Here’s what that command would look like: jpt -o replace -v '"REDACTED"' -p '$["advanced_computer_search"]["computers"][*]["name","udid","Username","Computer_Name","MAC_Address","Serial_Number","Email_Address","IP_Address"]' ./advancedcomputersearch-2-raw.json

Here’s what that same computer looks like in the resulting output (as well as all others in the document):

  {
    "name": "REDACTED",
    "udid": "REDACTED",
    "Managed": "Managed",
    "id": 2,
    "Computer_Name": "REDACTED",
    "Architecture_Type": "i386",
    "Make": "Apple",
    "Service_Pack": "",
    "Last_Inventory_Update": "2020-11-04 22:01:09",
    "Active_Directory_Status": "Not Bound",
    "Total_Number_of_Cores": "8",
    "Username": "REDACTED",
    "FileVault_2_Status": "Encrypted",
    "JSS_Computer_ID": "254",
    "Number_of_Available_Updates": "1",
    "Model_Identifier": "MacBookPro16,1",
    "Operating_System": "Mac OS X 10.15.7",
    "Model": "MacBook Pro (16-inch, 2019)",
    "MAC_Address": "REDACTED",
    "Serial_Number": "REDACTED",
    "Email_Address": "REDACTED",
    "IP_Address": "REDACTED",
    "FileVault_Status": "1/1",
    "Processor_Type": "Intel Core i9",
    "Processor_Speed_MHz": "2457",
    "Total_RAM_MB": "65536"

- [Recorded information]
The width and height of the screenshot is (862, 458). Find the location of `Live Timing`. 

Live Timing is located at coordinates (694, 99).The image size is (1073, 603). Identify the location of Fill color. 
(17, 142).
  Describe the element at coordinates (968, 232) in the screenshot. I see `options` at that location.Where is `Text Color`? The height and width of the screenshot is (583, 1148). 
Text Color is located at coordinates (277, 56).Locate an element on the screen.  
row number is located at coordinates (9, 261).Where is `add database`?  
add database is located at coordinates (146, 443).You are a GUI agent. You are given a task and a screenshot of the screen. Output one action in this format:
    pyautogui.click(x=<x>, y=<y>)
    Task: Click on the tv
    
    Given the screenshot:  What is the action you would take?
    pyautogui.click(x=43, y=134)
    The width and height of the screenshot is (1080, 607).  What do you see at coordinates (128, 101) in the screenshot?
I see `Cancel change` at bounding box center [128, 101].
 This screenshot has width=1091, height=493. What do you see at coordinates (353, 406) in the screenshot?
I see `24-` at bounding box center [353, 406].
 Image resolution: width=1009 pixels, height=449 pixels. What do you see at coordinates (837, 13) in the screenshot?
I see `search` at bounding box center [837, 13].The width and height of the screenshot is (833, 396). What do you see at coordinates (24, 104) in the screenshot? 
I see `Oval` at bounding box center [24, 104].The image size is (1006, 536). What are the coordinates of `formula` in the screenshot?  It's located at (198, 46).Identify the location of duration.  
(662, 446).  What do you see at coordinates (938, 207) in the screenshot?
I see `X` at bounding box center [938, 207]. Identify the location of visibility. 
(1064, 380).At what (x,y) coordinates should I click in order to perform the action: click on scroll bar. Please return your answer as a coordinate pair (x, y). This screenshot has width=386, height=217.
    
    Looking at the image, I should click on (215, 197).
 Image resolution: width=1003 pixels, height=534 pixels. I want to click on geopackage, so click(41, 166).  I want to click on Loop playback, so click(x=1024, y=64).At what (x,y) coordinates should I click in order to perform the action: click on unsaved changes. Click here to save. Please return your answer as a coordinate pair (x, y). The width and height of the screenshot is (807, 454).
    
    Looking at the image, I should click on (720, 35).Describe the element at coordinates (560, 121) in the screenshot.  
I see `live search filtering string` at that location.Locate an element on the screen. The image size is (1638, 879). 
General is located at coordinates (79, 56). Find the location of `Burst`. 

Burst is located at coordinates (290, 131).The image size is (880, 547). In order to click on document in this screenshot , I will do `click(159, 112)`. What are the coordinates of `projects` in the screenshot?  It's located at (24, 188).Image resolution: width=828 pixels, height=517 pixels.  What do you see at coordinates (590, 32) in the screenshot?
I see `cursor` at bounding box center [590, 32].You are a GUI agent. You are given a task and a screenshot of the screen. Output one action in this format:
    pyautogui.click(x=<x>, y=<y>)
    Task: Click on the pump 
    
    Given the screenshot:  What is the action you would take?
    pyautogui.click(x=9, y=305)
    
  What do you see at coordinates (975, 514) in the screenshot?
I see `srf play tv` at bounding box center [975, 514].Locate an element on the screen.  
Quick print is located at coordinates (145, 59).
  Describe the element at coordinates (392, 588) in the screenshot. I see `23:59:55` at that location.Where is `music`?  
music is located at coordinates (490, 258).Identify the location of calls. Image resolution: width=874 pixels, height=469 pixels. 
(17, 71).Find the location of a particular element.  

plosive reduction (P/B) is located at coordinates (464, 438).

- [Activities]
1 > In the JSON redaction text, which fields have the value "REDACTED" in the output shown?
2 > Can you rewrite the paragraph of the JSON redaction text that begins "Here's what that command would look like" as a list of the command's parts?
3 > How would you carry the JSON redaction text forward from the point where it stops?
The rows on this page are separate material with no connection to the JSON redaction text.

- [Per-task answers]
1 > name, udid, Computer_Name, Username, MAC_Address, Serial_Number, Email_Address, IP_Address

2 >
- Program: jpt
- -o replace
- -v '"REDACTED"'
- -p '$["advanced_computer_search"]["computers"][*]["name","udid","Username","Computer_Name","MAC_Address","Serial_Number","Email_Address","IP_Address"]'
- Input file: ./advancedcomputersearch-2-raw.json

3 >
  }

What we did was use the -o replace operation with a -v <value> of the JSON string "REDACTED" to all the paths matched by the JSONPath union expression (the comma separated property names in brackets) of the -p option. JSON Pointer can only act on one value at a time, this is where JSONPath can save you time and really shines.

jpt is fast because WebKit’s JavascriptCore engine is fast, for instance there is a larger version of that search that has 15,999 computers, it took only 11 seconds to redact every record.

jpt -l $.advanced_computer_search.computers ./advancedcomputersearch.json
15999

time jpt -o replace -v '"REDACTED"' -p '$.advanced_computer_search.computers[*]["name","udid","Username","Computer_Name","MAC_Address","Serial_Number","Email_Address","IP_Address"]' ./advancedcomputersearch.json > /dev/null 

11.14s user 0.35s system 104% cpu 11.030 total

Put Smart Computer Groups on a diet

When you download Smart Groups via the API, you will also get an array of all the computers objects that match at that moment in time. If you just want to back up the logic or upload to another system, you don’t want all those computers in there.

Sample file: smartgroup-1-raw.json

{
  "computer_group": {
    "id": 12,
    "name": "All 10.15.x Macs",
    "is_smart": true,
    "site": {
      "id": -1,
      "name": "None"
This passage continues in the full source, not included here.